Ne nous confinons pas à l’étroitesse d’esprit

Je suis citoyen québécois de souche germanique qui, en dilettante, écoute de la musique des grands classiques, tout autant que celle des réputés nôtres dont La Bolduc, Félix, Corneille, Grégory Charles, Marie-Josée Lord. Et, sans m’y limiter dans la diversité, j’entends aussi avec plaisir des incontournables tels Mahalia Jackson, Dave Brubeck, Duke Ellington, Harry Belafonte, Louis Armstrong…

Un Québécois qui ne lit pas que des œuvres québécoises, qui apprécie les arts du théâtre et artistes de toutes natures et origines. Qui cherche à comprendre la situation actuelle à laquelle le monde artistique de la scène paraît confronté avec le désormais dossier SLAV. Qui privilégie nettement le dialogue comme solution au savoir-vivre ensemble auquel il nous convie. Car, au fond, on doit comprendre que le problème, si on veut parler de l’esclavage en général, dépasse largement le seul noir et blanc... et je me disais justement à ce sujet que, dans l’optique d’une équité représentative, la scène de SLAV devrait être immense…

Après avoir lu des textes sur le sujet, j’écoutais à la radio, dimanche le 8 juillet dernier, l’émission radiophonique de Marc Hervieux. Il nous a présenté, entre autres, le fameux extrait de l’opéra Nabucco (Verdi): Le chœur des esclaves. Ce cri du cœur magnifiant la Liberté que la Grecque Nana s’est appropriée.et qui s’applique tous azimuts aux peuples en quête de libération de jougs oppressants. J’ai fait aussitôt le rapprochement avec le SLAV de Lepage/Bonifassi. En pensant que des êtres parmi ces humanités, sont aujourd’hui librement devenus canadiens, à part entière, sans pour autant renier leurs origines historiques et sans qu’ils sentent le besoin d’exercer une suprématie de culture quelconque lorsqu’ils s’en réclament. Serait-ce par l’appropriation unilatérale de toute forme d’art que ce soit: chant, peinture, danse, théâtre, musique, etc.

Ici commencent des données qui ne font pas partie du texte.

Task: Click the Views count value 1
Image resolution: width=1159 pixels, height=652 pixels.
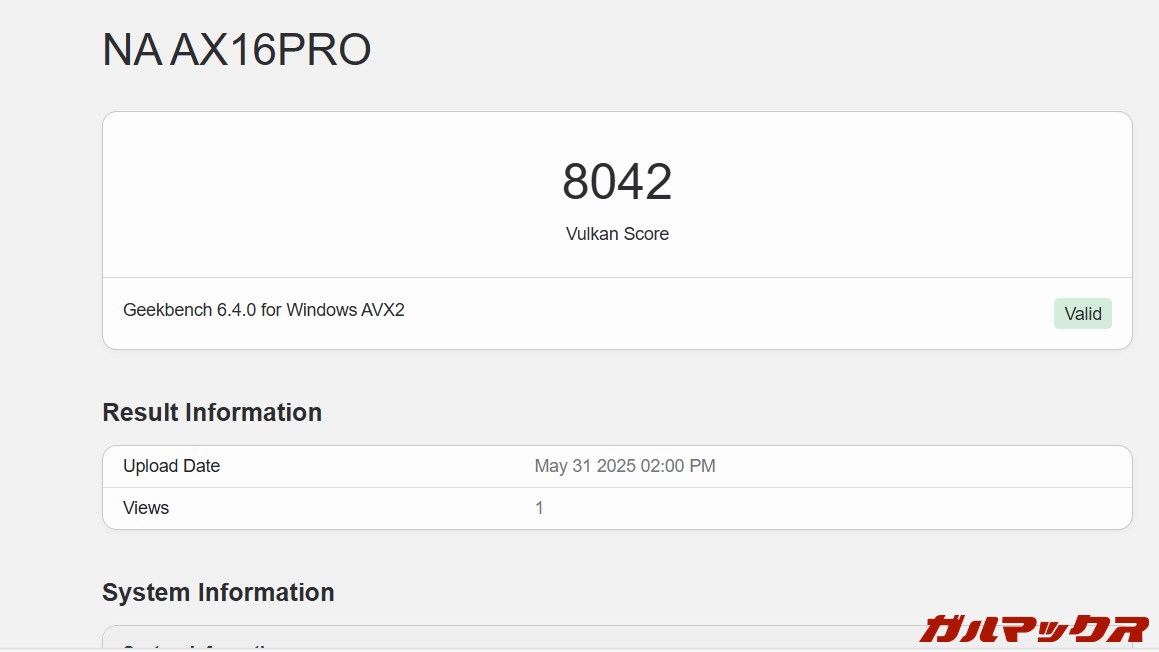Action: click(538, 508)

Comme un symptôme de quelque chose de très grave, le spectacle SLAV est annulé! Pourquoi ce ressac soudain nous assaille-t-il? Parce que, la typologie ethnique des auteurs et des figurants ne serait pas assez acceptable en nombre? Un sujet très délicat! Il y a là un coincement possible de la pensée qui risque de confiner à cette fanatique étroitesse d’esprit qui rappelle, sans en faire l’étalage, les douloureuses tentatives haineuses d’asservissements que des peuples entiers, ont vécues et vivent malheureusement encore.

Allons, du calme! Cessons cette inepte algarade alimentée probablement par une certaine intolérance, difficile à rationaliser en des lieux comme les nôtres, réputés comme des terres d’accueils et non d’écueils. Revenir en arrière, pour moduler les décisions et élargir la vision, serait un signe de maturité et d’une honorable sagesse. S’il vous plaît! … afin que nul ne meure en croyant que l’ART, dans toute l’universalité de son humanité, est une sorte d’expression cloisonnée réservée aux seuls vrais initiés de telles ou telles couleurs! L’ART foisonne pourtant d’arcs-en-ciel.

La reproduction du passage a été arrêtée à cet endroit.